Jonh Bowlby informou que cerca de 1/5 das crianças que estavam a fazer um luto
tinham graves terrores nocturnos, enquanto que 1/4 insistia em dormir à noite com
um dos pais ou irmão (Bowlby, 1980). Os sonhos podem ser veículos de expressão
dos medos pelo que será útil informar as crianças que dada a situação tensa em que
se encontram é normal que os pesadelos ocorram e que estes funcionem como uma
válvula de segurança que deixa sair alguma da pressão, aliviando assim, alguma da
ansiedade que os sonhos maus lhes provocam.

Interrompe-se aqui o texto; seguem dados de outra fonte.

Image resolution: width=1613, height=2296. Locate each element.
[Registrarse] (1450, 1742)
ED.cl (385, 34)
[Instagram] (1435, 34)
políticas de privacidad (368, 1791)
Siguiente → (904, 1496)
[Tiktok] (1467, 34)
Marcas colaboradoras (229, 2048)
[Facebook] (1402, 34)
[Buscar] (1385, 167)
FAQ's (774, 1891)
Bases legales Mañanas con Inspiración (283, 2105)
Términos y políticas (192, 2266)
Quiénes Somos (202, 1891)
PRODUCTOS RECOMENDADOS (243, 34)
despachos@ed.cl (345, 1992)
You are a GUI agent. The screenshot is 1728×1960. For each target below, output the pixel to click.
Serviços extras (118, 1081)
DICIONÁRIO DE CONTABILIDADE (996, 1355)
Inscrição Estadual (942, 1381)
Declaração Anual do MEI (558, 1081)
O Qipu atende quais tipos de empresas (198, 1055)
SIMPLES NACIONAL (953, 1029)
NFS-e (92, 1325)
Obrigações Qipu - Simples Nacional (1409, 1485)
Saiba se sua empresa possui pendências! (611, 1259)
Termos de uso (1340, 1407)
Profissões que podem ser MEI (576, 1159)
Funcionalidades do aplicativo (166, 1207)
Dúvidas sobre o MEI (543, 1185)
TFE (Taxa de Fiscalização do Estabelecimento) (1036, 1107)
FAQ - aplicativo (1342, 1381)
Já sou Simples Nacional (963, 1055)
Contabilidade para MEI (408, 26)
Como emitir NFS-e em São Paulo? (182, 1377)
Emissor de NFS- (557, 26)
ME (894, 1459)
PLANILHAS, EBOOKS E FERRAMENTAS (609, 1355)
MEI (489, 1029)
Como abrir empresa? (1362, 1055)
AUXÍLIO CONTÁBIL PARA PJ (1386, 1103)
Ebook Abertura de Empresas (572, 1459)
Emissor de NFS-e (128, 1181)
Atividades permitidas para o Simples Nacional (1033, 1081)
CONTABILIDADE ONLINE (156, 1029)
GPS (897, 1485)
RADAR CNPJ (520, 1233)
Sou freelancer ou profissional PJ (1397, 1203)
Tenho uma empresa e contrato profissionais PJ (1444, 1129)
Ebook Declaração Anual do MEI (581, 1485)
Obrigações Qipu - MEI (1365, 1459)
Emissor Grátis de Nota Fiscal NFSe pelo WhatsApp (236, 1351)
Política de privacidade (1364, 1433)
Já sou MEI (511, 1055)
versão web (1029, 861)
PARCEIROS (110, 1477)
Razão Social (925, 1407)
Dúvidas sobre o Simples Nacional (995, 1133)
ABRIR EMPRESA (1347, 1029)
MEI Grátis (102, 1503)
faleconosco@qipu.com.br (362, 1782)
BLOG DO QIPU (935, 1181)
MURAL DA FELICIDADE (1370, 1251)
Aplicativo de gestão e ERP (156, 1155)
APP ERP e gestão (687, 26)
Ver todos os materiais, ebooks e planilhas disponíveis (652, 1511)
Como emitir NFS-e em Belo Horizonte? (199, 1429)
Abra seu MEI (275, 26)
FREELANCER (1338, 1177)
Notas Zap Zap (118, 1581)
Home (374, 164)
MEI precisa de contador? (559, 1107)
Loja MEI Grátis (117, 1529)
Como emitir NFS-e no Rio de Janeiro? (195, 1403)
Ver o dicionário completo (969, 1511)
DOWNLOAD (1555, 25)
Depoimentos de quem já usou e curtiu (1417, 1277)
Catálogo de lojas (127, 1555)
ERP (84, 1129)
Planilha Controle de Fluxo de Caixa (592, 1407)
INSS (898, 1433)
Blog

As crianças passam pela mesma gama de emoções que os adultos apesar de as
poderem expressar de maneiras diferentes. A idade da criança também influencia e
determina a forma como integram e reagem à morte (Mallon, 2001). As crianças
muito jovens tem uma compreensão limitada da permanência da morte, mas
reconhecem-na como uma separação e podem reagir com uma profunda tristeza.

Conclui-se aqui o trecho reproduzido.